3.        Os termos «como último recurso», que figuram no artigo 20.°, n.° 2, TUE, realçam que apenas situações caracterizadas pela impossibilidade de adotar tal regulamentação num futuro previsível podem conduzir à adoção de uma decisão que autoriza uma cooperação reforçada. O Tribunal de Justiça deve, no exercício da sua fiscalização da observância do requisito da adoção em último recurso de uma decisão que autoriza uma cooperação reforçada, verificar se o Conselho apreciou com diligência e imparcialidade os elementos pertinentes a este respeito e se a conclusão a que este último chegou está suficientemente fundamentada. Estes requisitos estão preenchidos visto que o Conselho tomou adequadamente em consideração o facto de que o processo legislativo seguido com vista à instituição da patente europeia tinha sido iniciado durante o ano de 2000, que esse processo passou por várias fases, que um número considerável de regimes linguísticos diversos para a patente unitária foi discutido entre todos os Estados‑Membros no Conselho e que nenhum desses regimes, seja sem ou com o acréscimo de elementos de compromisso, desencadeou um apoio suscetível de conduzir à adoção, a nível da União, de um «pacote legislativo» completo relativo a tal patente.

(cf. n.os 50, 54‑56)

4.        V. texto da decisão.

(cf. n.° 58)

5.        As patentes europeias concedidas em conformidade com as regras da Convenção sobre a Patente Europeia, assinada em Munique em 5 de outubro de 1973 (CPE), não conferem uma proteção uniforme nos Estados contratantes nesta Convenção, mas asseguram, em cada um desses Estados, uma proteção cujo alcance é definido pelo direito nacional. Em contrapartida, a patente unitária prevista na Decisão 2011/167, que autoriza uma cooperação reforçada no domínio da criação da proteção de patente unitária, confere uma proteção uniforme no território de todos os Estados‑Membros que participem na cooperação reforçada.
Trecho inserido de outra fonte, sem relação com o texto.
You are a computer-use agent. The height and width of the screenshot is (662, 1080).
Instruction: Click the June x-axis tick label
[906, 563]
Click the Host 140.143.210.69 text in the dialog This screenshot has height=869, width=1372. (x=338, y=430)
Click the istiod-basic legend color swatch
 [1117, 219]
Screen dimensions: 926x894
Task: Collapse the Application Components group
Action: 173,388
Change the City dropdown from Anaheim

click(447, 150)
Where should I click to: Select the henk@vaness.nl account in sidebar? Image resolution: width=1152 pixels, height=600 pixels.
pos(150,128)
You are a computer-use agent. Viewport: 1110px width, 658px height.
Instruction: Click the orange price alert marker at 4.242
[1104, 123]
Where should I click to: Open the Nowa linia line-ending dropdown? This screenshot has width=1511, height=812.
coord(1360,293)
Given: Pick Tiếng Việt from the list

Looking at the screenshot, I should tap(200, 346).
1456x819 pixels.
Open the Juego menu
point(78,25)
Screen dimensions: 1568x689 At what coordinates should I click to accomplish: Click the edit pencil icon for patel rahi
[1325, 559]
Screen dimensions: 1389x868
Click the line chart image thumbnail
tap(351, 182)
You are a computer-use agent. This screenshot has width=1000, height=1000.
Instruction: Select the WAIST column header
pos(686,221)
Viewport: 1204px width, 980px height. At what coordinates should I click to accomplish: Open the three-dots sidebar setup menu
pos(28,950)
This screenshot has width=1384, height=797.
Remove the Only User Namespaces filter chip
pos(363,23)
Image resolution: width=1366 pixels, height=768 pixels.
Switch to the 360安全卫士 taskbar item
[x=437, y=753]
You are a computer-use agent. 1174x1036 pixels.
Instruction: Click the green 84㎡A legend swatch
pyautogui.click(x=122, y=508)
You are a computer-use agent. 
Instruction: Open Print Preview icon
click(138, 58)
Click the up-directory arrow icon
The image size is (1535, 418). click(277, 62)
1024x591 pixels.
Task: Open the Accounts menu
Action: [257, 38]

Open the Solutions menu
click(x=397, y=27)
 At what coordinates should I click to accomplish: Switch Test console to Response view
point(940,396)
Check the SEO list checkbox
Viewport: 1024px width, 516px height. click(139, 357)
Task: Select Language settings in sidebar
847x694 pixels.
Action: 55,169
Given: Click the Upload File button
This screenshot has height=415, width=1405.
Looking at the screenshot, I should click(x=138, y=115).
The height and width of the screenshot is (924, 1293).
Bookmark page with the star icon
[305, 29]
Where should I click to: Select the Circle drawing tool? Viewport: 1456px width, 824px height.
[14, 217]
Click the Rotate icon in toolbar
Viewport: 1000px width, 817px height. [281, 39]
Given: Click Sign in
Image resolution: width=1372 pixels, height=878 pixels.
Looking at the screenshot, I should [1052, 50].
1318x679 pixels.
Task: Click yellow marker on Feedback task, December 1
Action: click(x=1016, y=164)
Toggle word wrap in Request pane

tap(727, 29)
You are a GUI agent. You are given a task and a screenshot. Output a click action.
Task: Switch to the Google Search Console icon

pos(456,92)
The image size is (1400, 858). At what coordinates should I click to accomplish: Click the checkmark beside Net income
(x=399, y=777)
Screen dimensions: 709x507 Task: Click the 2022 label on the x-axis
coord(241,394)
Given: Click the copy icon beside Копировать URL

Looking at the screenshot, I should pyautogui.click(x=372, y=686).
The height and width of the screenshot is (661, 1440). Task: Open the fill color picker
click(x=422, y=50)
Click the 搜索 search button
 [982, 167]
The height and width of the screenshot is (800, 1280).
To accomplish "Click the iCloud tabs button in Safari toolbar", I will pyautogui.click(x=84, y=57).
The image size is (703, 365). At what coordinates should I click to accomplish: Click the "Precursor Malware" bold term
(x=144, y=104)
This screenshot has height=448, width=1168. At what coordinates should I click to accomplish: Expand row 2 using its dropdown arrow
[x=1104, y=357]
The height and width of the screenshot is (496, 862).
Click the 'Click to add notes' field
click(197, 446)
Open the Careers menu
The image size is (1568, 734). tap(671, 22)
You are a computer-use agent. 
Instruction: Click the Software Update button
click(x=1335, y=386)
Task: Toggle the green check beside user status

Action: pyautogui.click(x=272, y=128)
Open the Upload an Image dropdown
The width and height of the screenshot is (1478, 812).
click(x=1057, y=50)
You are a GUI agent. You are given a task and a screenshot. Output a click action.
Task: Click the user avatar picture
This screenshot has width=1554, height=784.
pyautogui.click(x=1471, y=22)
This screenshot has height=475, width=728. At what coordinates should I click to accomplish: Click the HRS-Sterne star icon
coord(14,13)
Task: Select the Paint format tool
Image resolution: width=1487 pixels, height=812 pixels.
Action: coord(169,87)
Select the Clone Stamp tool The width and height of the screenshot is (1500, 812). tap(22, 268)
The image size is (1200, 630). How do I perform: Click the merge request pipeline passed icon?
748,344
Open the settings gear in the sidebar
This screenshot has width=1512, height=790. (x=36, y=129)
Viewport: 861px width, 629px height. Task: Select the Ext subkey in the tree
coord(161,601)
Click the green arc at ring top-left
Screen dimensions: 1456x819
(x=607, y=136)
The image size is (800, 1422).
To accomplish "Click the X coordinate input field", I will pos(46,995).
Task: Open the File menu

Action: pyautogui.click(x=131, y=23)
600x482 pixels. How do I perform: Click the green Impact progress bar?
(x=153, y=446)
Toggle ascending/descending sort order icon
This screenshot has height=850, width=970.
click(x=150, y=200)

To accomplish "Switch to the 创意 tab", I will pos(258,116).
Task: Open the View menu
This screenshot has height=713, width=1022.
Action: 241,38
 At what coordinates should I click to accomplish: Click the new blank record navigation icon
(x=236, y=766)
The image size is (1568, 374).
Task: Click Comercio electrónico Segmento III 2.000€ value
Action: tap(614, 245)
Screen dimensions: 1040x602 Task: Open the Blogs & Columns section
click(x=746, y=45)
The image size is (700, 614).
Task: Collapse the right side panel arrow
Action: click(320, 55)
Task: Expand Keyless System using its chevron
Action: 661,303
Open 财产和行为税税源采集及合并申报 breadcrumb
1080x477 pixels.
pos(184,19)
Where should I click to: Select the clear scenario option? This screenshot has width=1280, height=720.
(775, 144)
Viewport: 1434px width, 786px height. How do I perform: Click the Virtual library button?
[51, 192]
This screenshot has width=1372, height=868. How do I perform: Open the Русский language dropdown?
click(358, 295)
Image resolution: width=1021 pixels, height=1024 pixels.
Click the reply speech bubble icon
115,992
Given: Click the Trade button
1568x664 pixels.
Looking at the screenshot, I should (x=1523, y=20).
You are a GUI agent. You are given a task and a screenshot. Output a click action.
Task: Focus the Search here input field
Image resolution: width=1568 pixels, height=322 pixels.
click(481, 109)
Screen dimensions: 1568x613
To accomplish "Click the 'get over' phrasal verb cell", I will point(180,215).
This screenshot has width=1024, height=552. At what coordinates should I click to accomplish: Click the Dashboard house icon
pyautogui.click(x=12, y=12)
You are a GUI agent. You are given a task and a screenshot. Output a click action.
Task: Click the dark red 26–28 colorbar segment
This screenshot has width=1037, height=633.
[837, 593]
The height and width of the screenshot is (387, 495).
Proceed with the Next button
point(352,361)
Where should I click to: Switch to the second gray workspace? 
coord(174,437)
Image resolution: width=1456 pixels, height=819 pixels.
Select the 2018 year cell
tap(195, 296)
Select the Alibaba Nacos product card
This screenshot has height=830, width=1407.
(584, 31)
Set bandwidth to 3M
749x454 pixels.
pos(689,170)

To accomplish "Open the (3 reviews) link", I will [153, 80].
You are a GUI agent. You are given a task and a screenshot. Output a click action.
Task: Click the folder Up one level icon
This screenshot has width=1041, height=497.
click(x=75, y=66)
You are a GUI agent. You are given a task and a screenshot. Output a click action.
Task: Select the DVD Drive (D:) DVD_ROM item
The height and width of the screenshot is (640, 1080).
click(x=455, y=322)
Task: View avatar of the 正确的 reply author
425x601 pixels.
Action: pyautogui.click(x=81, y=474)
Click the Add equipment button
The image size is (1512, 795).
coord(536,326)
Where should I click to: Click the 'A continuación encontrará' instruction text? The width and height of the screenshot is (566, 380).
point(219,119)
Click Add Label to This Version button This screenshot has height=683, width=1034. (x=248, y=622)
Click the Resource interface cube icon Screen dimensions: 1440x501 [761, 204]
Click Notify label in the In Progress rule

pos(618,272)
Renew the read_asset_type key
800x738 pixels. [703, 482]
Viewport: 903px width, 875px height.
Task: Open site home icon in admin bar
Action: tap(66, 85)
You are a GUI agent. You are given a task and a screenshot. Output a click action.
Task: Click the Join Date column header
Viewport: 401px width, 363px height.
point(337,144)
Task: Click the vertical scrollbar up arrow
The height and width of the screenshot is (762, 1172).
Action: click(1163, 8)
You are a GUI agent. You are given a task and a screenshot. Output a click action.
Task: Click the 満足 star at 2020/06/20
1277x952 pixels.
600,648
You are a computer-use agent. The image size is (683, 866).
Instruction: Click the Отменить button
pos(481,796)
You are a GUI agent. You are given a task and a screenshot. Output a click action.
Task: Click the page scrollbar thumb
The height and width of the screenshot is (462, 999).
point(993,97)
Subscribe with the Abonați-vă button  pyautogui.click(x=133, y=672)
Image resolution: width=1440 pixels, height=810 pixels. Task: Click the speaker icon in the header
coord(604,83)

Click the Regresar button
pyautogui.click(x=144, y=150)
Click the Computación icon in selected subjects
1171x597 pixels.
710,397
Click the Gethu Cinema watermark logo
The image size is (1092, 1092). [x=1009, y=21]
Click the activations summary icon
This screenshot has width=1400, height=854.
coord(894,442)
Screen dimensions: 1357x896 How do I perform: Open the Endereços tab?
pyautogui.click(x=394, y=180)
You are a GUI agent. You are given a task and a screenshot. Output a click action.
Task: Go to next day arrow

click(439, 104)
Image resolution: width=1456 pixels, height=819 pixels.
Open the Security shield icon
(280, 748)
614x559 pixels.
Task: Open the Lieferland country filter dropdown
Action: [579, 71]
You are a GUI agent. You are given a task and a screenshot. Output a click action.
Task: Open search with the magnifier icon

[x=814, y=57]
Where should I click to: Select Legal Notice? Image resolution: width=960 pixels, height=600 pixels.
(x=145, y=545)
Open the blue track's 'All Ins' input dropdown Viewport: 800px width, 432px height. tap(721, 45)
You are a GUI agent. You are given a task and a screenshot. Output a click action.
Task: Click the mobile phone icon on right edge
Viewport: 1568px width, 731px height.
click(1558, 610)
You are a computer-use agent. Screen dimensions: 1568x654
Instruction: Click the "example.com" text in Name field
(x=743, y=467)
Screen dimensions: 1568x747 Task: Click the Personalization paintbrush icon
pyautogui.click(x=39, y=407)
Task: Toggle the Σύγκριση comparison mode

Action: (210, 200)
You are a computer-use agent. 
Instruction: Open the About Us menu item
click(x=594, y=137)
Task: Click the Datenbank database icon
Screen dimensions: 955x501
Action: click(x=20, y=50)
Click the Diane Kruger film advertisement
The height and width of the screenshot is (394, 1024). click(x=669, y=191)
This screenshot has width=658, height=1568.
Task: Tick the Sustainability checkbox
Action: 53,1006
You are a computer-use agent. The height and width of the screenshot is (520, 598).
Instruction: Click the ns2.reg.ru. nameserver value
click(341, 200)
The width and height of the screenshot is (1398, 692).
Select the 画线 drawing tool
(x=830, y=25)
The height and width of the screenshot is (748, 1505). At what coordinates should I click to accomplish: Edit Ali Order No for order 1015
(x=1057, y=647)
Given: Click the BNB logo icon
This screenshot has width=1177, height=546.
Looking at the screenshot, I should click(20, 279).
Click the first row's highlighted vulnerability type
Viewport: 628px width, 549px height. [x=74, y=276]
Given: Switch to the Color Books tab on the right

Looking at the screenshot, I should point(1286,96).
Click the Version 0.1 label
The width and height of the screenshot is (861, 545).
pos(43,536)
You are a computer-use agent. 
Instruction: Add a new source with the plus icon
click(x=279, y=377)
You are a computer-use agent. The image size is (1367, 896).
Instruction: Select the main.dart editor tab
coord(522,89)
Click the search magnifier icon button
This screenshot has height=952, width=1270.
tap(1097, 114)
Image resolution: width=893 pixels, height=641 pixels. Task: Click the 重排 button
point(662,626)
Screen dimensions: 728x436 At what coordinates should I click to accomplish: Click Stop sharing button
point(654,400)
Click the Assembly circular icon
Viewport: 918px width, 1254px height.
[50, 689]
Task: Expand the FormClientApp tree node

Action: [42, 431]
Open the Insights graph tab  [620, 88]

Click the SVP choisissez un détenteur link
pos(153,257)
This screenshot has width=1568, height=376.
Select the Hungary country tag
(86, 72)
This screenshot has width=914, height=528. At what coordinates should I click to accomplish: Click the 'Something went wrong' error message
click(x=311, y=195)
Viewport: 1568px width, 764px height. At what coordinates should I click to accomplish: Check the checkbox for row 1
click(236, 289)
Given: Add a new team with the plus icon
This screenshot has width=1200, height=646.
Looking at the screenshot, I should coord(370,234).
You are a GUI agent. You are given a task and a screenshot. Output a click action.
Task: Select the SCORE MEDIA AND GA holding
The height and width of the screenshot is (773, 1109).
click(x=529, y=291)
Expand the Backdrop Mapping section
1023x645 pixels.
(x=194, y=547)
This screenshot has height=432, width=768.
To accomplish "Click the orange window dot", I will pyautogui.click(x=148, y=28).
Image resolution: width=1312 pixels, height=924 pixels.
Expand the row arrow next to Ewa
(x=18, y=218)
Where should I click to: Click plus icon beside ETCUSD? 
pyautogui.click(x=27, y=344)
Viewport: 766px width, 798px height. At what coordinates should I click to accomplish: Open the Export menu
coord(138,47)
Assim, a proteção conferida por esta patente unitária não traz benefícios em termos de uniformidade e de integração em relação à situação resultante da aplicação das regras previstas na CPE.

(cf. n.os 62, 63)

6.        É inerente ao facto de a competência atribuída pelo artigo 118.° TFUE para estabelecer títulos europeus de propriedade intelectual ser exercida a título da cooperação reforçada que o título europeu de propriedade intelectual assim criado, a proteção uniforme que confere e os regimes que o acompanham estejam em vigor não em toda a União, mas unicamente no território dos Estados‑Membros participantes. Longe de constituir uma violação do artigo 118.° TFUE, esta consequência decorre necessariamente do artigo 20.° TUE, que enuncia, no seu n.° 4, que os atos adotados no âmbito de uma cooperação reforçada vinculam apenas os Estados‑Membros participantes.